DATA EXTRACTS:

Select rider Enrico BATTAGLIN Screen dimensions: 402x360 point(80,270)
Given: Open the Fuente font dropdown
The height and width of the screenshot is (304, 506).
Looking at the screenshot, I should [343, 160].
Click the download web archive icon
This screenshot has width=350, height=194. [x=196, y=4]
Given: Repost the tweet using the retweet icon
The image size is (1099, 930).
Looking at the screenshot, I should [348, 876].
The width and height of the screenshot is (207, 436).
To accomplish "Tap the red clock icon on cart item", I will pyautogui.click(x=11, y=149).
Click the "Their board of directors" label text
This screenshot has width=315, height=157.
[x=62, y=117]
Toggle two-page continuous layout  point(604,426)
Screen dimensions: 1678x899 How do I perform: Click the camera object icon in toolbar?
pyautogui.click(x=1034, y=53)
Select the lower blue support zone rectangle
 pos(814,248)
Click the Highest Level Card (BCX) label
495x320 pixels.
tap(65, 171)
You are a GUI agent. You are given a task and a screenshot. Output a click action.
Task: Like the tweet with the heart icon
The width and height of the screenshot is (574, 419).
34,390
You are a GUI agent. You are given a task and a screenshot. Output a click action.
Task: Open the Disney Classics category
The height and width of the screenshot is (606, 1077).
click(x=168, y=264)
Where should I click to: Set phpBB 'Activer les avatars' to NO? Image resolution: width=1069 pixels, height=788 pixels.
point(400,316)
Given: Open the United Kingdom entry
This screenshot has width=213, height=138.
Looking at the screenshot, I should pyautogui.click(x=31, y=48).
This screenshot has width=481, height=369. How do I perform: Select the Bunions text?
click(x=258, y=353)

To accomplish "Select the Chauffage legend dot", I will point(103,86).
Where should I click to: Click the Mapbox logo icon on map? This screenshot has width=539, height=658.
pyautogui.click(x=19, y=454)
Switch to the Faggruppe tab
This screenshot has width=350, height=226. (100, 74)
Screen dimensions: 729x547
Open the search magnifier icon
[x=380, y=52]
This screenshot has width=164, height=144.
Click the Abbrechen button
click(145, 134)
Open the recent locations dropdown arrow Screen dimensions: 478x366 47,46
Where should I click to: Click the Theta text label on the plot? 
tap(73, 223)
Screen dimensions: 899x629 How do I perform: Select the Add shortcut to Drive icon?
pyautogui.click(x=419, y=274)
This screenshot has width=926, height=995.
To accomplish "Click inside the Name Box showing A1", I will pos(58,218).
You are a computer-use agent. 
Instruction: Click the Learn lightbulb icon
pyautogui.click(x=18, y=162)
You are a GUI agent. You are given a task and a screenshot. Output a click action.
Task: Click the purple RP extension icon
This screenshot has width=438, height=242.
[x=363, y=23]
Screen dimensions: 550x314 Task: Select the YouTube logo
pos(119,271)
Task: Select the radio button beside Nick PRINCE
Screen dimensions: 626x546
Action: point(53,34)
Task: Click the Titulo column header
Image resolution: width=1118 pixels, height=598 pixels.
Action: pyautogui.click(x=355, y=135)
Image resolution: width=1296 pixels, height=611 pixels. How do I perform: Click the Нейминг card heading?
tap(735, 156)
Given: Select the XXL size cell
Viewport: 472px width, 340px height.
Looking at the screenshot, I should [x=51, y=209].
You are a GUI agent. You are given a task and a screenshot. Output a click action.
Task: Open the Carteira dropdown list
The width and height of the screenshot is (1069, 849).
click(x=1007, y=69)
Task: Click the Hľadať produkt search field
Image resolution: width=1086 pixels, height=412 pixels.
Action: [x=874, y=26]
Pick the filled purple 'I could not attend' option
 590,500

TASK INSTRUCTIONS: The records above should be restated word for word, please.

ANSWER FOR THE TASK:
Select rider Enrico BATTAGLIN Screen dimensions: 402x360 point(80,270)
Given: Open the Fuente font dropdown
The height and width of the screenshot is (304, 506).
Looking at the screenshot, I should [343, 160].
Click the download web archive icon
This screenshot has width=350, height=194. [x=196, y=4]
Given: Repost the tweet using the retweet icon
The image size is (1099, 930).
Looking at the screenshot, I should [348, 876].
The width and height of the screenshot is (207, 436).
To accomplish "Tap the red clock icon on cart item", I will pyautogui.click(x=11, y=149).
Click the "Their board of directors" label text
This screenshot has width=315, height=157.
[x=62, y=117]
Toggle two-page continuous layout  point(604,426)
Screen dimensions: 1678x899 How do I perform: Click the camera object icon in toolbar?
pyautogui.click(x=1034, y=53)
Select the lower blue support zone rectangle
 pos(814,248)
Click the Highest Level Card (BCX) label
495x320 pixels.
tap(65, 171)
You are a GUI agent. You are given a task and a screenshot. Output a click action.
Task: Like the tweet with the heart icon
The width and height of the screenshot is (574, 419).
34,390
You are a GUI agent. You are given a task and a screenshot. Output a click action.
Task: Open the Disney Classics category
The height and width of the screenshot is (606, 1077).
click(x=168, y=264)
Where should I click to: Set phpBB 'Activer les avatars' to NO? Image resolution: width=1069 pixels, height=788 pixels.
point(400,316)
Given: Open the United Kingdom entry
This screenshot has width=213, height=138.
Looking at the screenshot, I should pyautogui.click(x=31, y=48).
This screenshot has width=481, height=369. How do I perform: Select the Bunions text?
click(x=258, y=353)

To accomplish "Select the Chauffage legend dot", I will point(103,86).
Where should I click to: Click the Mapbox logo icon on map? This screenshot has width=539, height=658.
pyautogui.click(x=19, y=454)
Switch to the Faggruppe tab
This screenshot has width=350, height=226. (100, 74)
Screen dimensions: 729x547
Open the search magnifier icon
[x=380, y=52]
This screenshot has width=164, height=144.
Click the Abbrechen button
click(145, 134)
Open the recent locations dropdown arrow Screen dimensions: 478x366 47,46
Where should I click to: Click the Theta text label on the plot? 
tap(73, 223)
Screen dimensions: 899x629 How do I perform: Select the Add shortcut to Drive icon?
pyautogui.click(x=419, y=274)
This screenshot has width=926, height=995.
To accomplish "Click inside the Name Box showing A1", I will pos(58,218).
You are a computer-use agent. 
Instruction: Click the Learn lightbulb icon
pyautogui.click(x=18, y=162)
You are a GUI agent. You are given a task and a screenshot. Output a click action.
Task: Click the purple RP extension icon
This screenshot has width=438, height=242.
[x=363, y=23]
Screen dimensions: 550x314 Task: Select the YouTube logo
pos(119,271)
Task: Select the radio button beside Nick PRINCE
Screen dimensions: 626x546
Action: point(53,34)
Task: Click the Titulo column header
Image resolution: width=1118 pixels, height=598 pixels.
Action: pyautogui.click(x=355, y=135)
Image resolution: width=1296 pixels, height=611 pixels. How do I perform: Click the Нейминг card heading?
tap(735, 156)
Given: Select the XXL size cell
Viewport: 472px width, 340px height.
Looking at the screenshot, I should [x=51, y=209].
You are a GUI agent. You are given a task and a screenshot. Output a click action.
Task: Open the Carteira dropdown list
The width and height of the screenshot is (1069, 849).
click(x=1007, y=69)
Task: Click the Hľadať produkt search field
Image resolution: width=1086 pixels, height=412 pixels.
Action: [x=874, y=26]
Pick the filled purple 'I could not attend' option
 590,500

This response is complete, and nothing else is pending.